A few words on the Budget
Well it looks like PM Harper's first full budget has managed the impossible, with the exception of the standard complaints from the opposition members in the House and Senate, it has majority support from the Canadian public, with an over 60% rating in Quebec alone (a small miracle for a Conservative budget).
Now it's not all win win, the big loss is it calls for the previous tax cut of 1% to be cut in half, but in my humble opinion, it is a step in the right direction.
With a lack of large government controlled programs, it instead opts instead for specialized tax breaks for people meeting specific conditions. The biggest example of this is the Conservative child care system. Instead of the Liberal model of giving large sums of cash to the provinces for 'child care' related spending (with absolutely no definition as to what constitutes 'child care'), they choose to give the money directly to the parents. The end result is this will help out every family with small children instead of the few lucky enough to live in metropolitan areas who are high enough on the waiting lists to get into one of the few thousand additional spots opened up under the Liberal plan (which really wasn't a plan so much as a sorry last minute vote buying scheme).
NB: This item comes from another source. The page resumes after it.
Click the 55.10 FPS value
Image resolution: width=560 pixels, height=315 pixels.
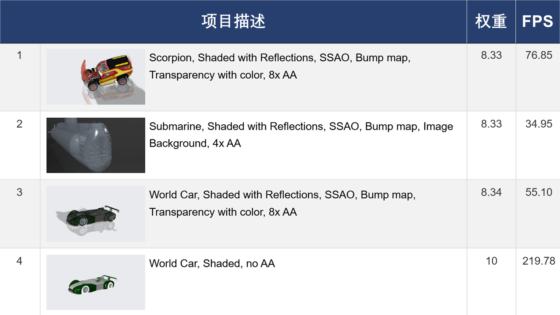(x=539, y=192)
Another clear difference in the Conservative vs. Liberal methodology is their approach to the growing childhood obesity problem. Instead of creating some new bureaucratic nightmare of a program to try and find ways to deal with the problem at a Federal level, Harper's Conservatives have instead opted to make sports program expenses deductible off the parents personal taxes. This is the way I like to see the government 'interfere' with a persons daily life; instead of trying to grab more power unto itself by creating a 'Department of Fat Kids' with a staff of hundreds and it's own Ministerial position, as was the Liberal solution to most problems, they simply reward actions that they see as beneficial to society through tax breaks. The end result is an increase of the desired activity with no actual out of pocket expense to the Feds.
Then there's the GST reduction. Finally, after 13 years of promises by the previous government to scrap the Goods and Services Tax, the same group of people who put it in place to fight the deficit are back and are the first to actually begin to repeal it. Now it's only 1% for now, but in a few budgets time who knows, it could drop to 5, 4, 3 or even all the way to 0, depending on how the economy adjusts.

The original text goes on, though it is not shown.